В такие минуты Елена шла в мастерскую. Она знала обезболивающие против депрессии. Они ей помогали. И нет, это отнюдь были не клубы и не выпивка.
Иногда накрывало и Бонни. Она кричала Клаусу, чтобы тот катился к чертям, кричала, что она устала, что не в состоянии больше продолжать растрачивать себя, что у нее нервный срыв недавно был и что на том, что она умеет, пора закончить. Иногда ее накрывало настолько сильно, что она тоже хотела позвонить Елене и попросить ее об одном — простить и вернуться, если такое возможно. Вернуться навсегда, чтобы раскрыть все карты, чтобы рассказать все секреты и стереть все недоговоренности.
В такие минуты Елена шла в клубы. Она знала обезболивающие против депрессии. Они ей помогали. И да, это были клубы и танцы. Бонни ставила табу на сигаретах и алкоголе, но на танцах – нет. Этим девушка дышала.
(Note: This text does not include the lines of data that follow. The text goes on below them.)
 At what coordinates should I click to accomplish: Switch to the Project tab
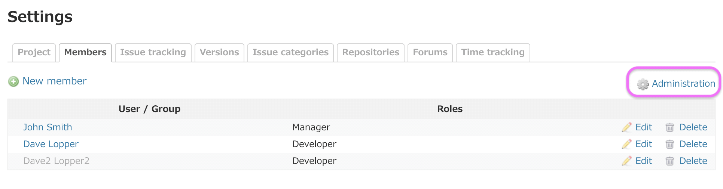click(x=34, y=52)
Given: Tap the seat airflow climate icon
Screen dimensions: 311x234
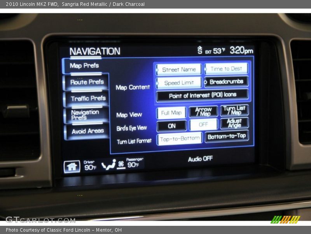Looking at the screenshot, I should (x=108, y=165).
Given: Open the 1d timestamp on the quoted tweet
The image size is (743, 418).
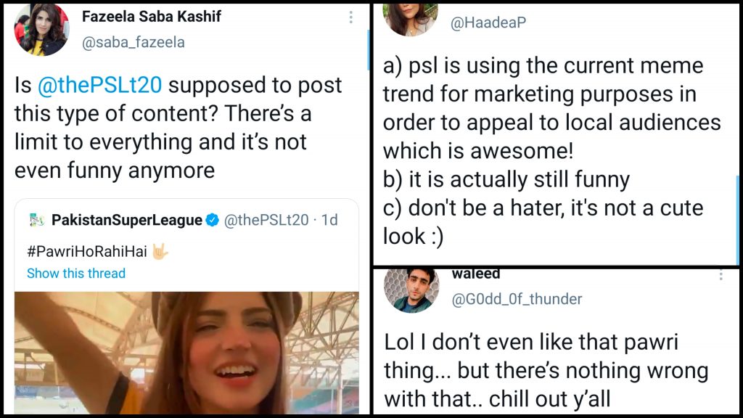Looking at the screenshot, I should [x=330, y=220].
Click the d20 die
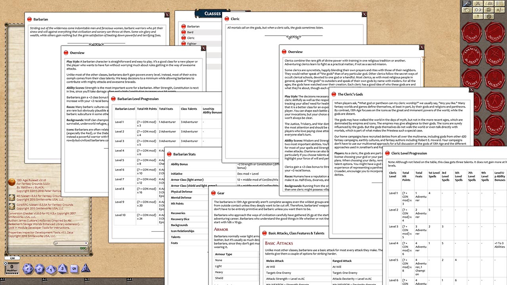 [x=28, y=269]
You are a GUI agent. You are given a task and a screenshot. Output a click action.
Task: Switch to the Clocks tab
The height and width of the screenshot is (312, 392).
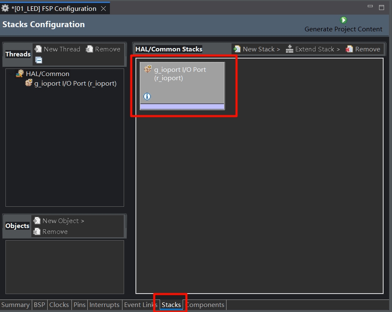click(x=59, y=305)
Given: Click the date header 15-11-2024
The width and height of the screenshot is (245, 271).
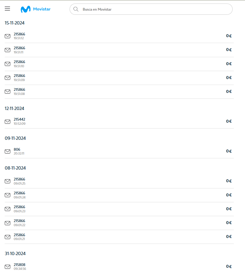Looking at the screenshot, I should [14, 23].
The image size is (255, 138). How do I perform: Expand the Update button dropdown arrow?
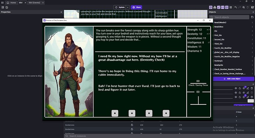128,7
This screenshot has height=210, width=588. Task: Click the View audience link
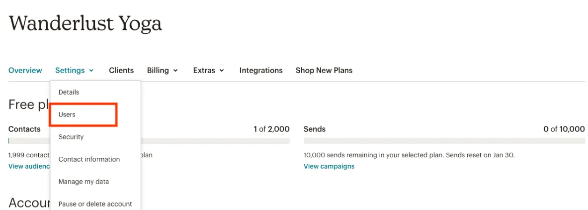(x=29, y=166)
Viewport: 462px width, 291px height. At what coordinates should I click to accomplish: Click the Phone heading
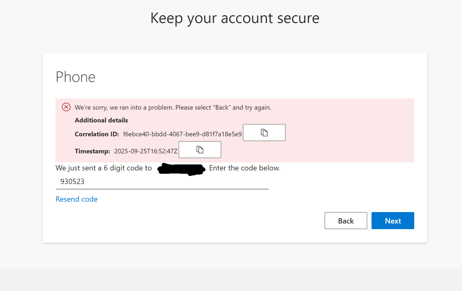coord(75,77)
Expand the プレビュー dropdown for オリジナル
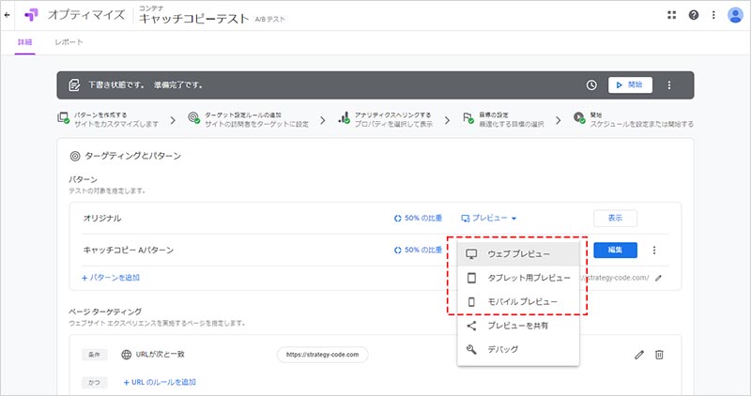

Она рисовала на холстах, расплескивая краски, смешивая их и изливая на полотна всю свою боль. Девушка приходила в мастерскую поздно, часов в восемь, когда никого уже не было. Она показывала папку, подписанную Харрингтоном и говорила, что ей надо поработать. Ее пропускали. Гилберт включала на плеере музыку, под ее переливы изливала переливы души посредством переливов красок на холсты.
Сюжеты ее рисунков были самыми различным, никаких повторяющихся элементов, никаких особенных прорисованных деталей, никакой точности — ее рисунки были отражением ее действительности. Отражением ее души — размытой, нечеткой, перепачканной, с переливами.
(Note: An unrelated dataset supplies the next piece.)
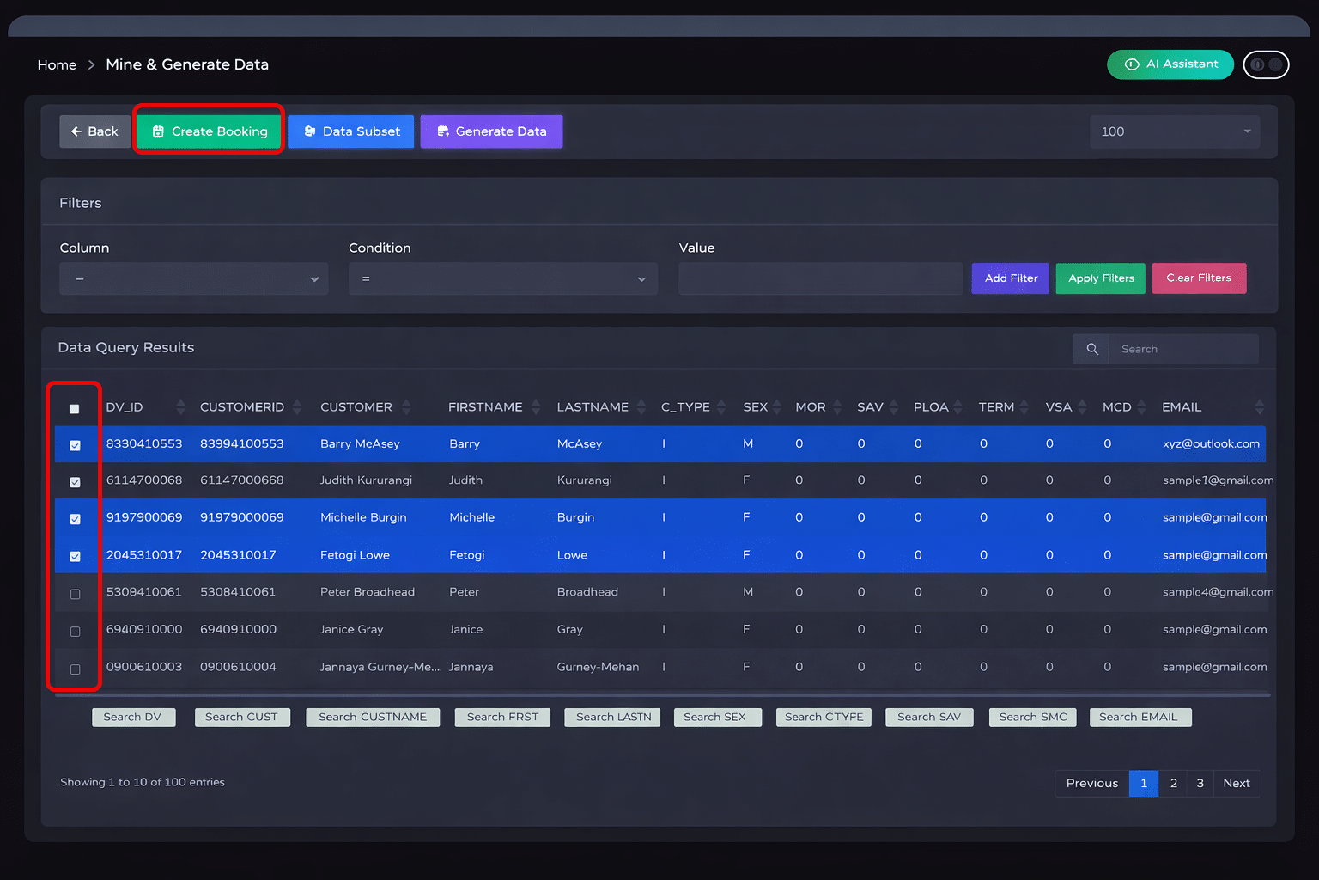
Task: Click the Value input field in Filters
Action: tap(819, 278)
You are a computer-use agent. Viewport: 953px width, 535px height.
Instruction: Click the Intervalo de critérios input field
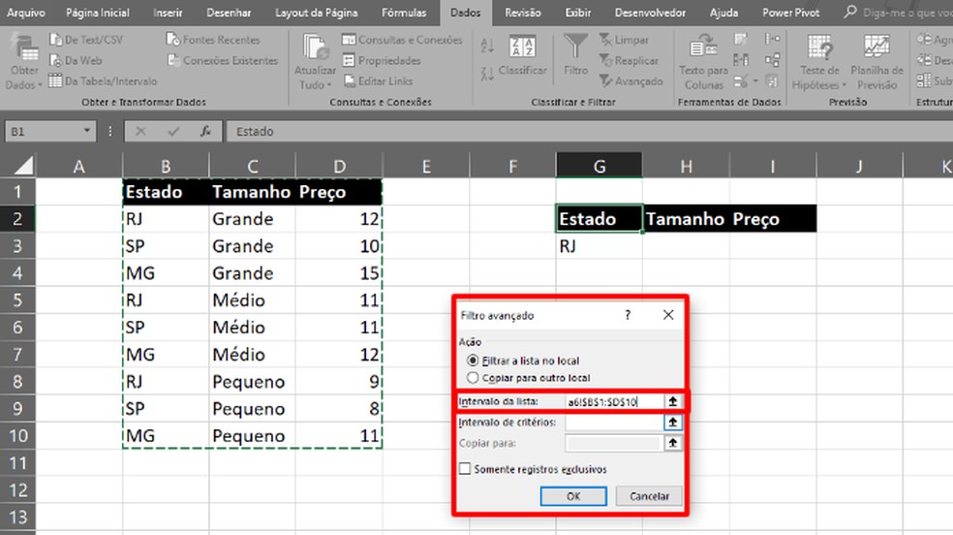pos(614,423)
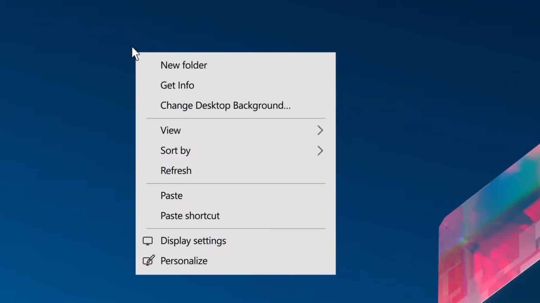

Но Елена рисовала иногда по нескольку часов подряд. Она рисовала, пока по ее лицу стекали слезы, пока она перебарывала внутреннюю депрессию и скидывала со своих плеч груз, скидывала шелковые маски.
Пока она становилась собой.
А Бонни танцевала, иногда совершенно теряя ход времени. Она танцевала в клубах Клауса, в каких-то других заведениях, в кабаках и барах — ее не волновало где, лишь бы двигаться в ритм музыки, лишь бы быть единым целом с пульсацией, с музыкой. Бонни танцевала, и танцевала красиво — она умела привлечь внимание. Умела завести танцпол, умела стать его королевой.
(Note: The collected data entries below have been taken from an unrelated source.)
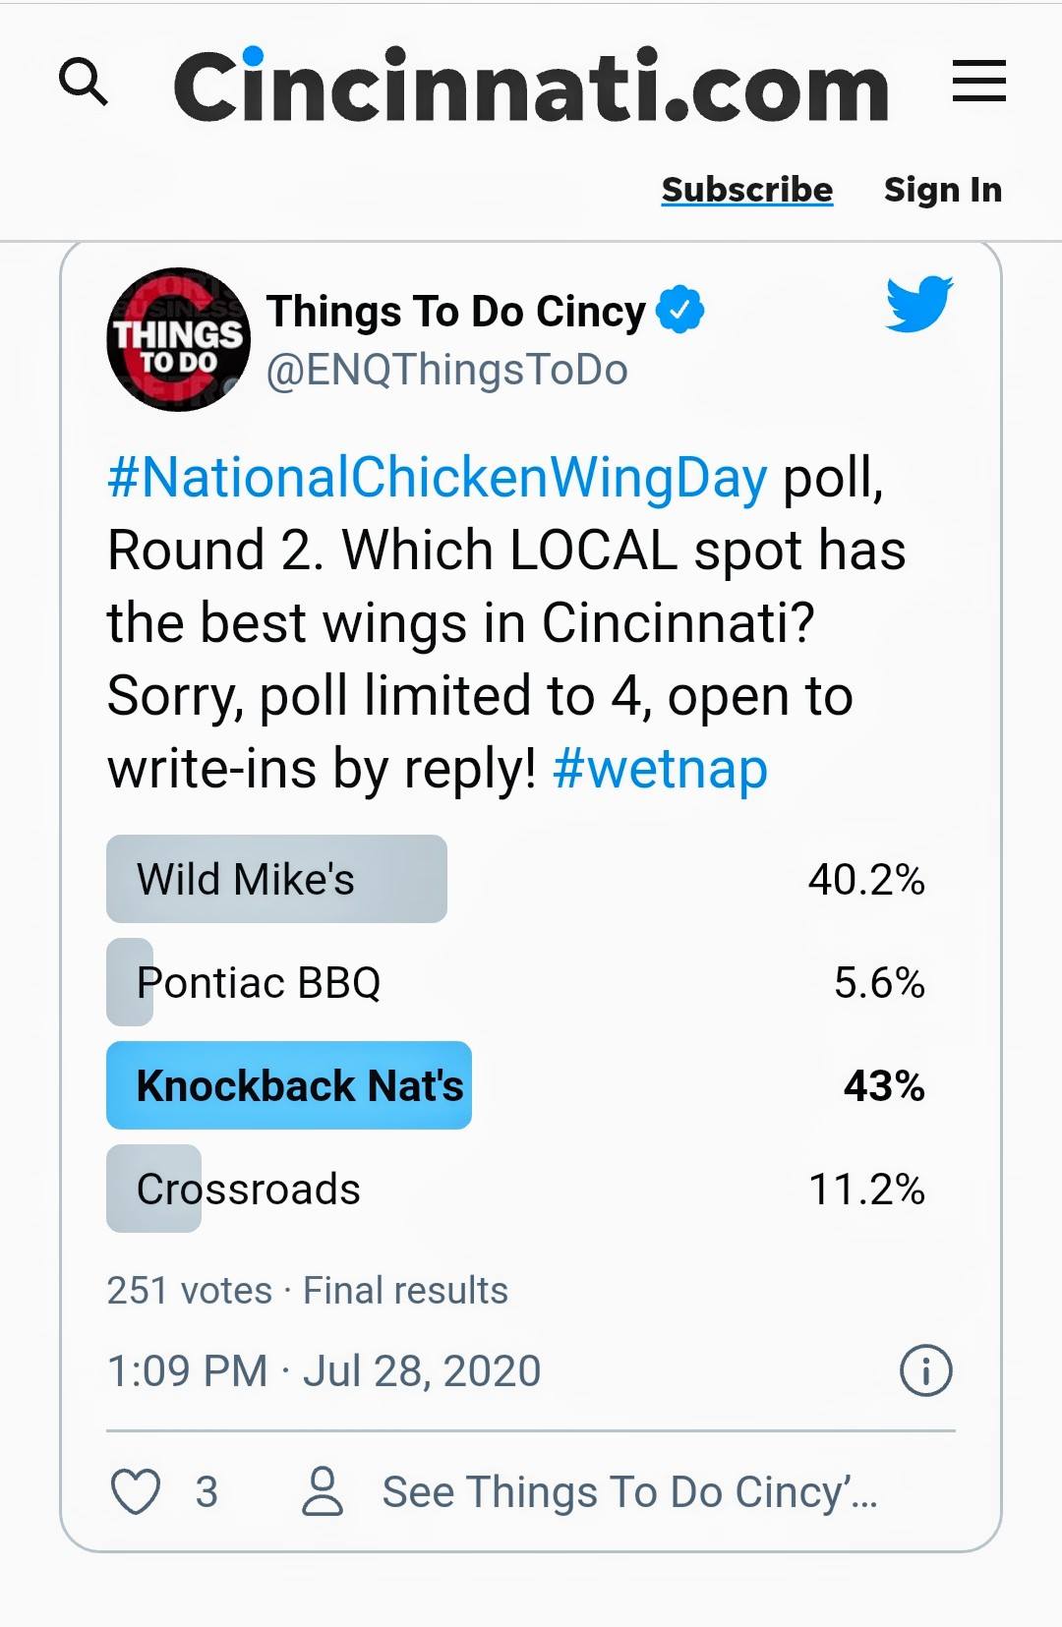Select Knockback Nat's poll result bar
Screen dimensions: 1062x1627
pyautogui.click(x=516, y=1085)
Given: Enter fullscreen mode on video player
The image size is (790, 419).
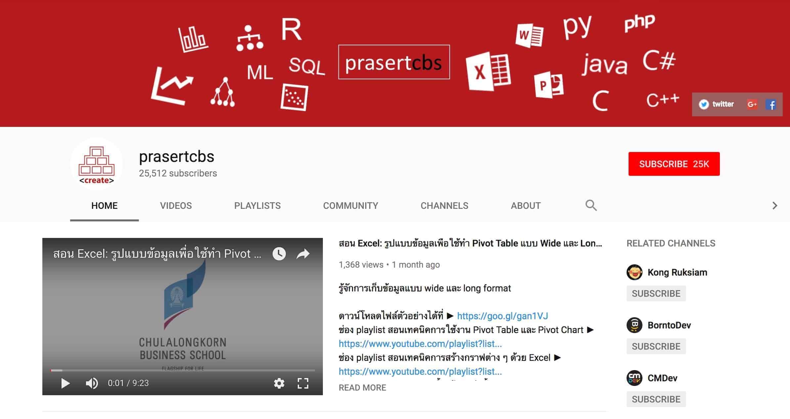Looking at the screenshot, I should tap(303, 383).
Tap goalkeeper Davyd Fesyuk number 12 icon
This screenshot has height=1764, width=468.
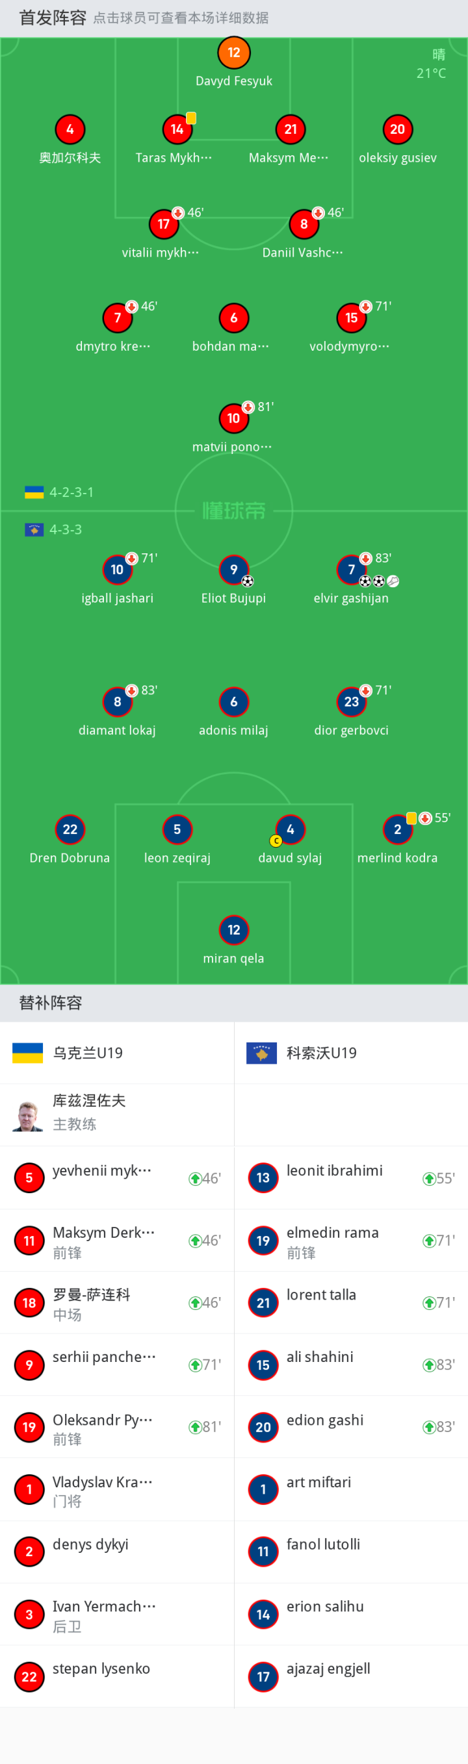click(x=234, y=53)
И чем больше она занималась спортом, тем более отточенным становилось ее тело. Худоба не исчезла пока что, но она приостановилась. Внешний вид тоже немного улучшился. Бонни тратила силы уже не на эмоции, а на физическую нагрузку. И второе было намного лучше.
Бонни танцевала, а Клаус продолжал ее тренировать каждый вечер, даже когда наступила вторая неделя их усиленного общения.
Ему нравилась эта девочка. И нравилась не только потому, что она не умела сдаваться. Нравилась потому, что в ней был жар. Жар, который надо было всего лишь поддерживать — не позволять ему потухать и не позволять ему разгораться до колоссальных размеров.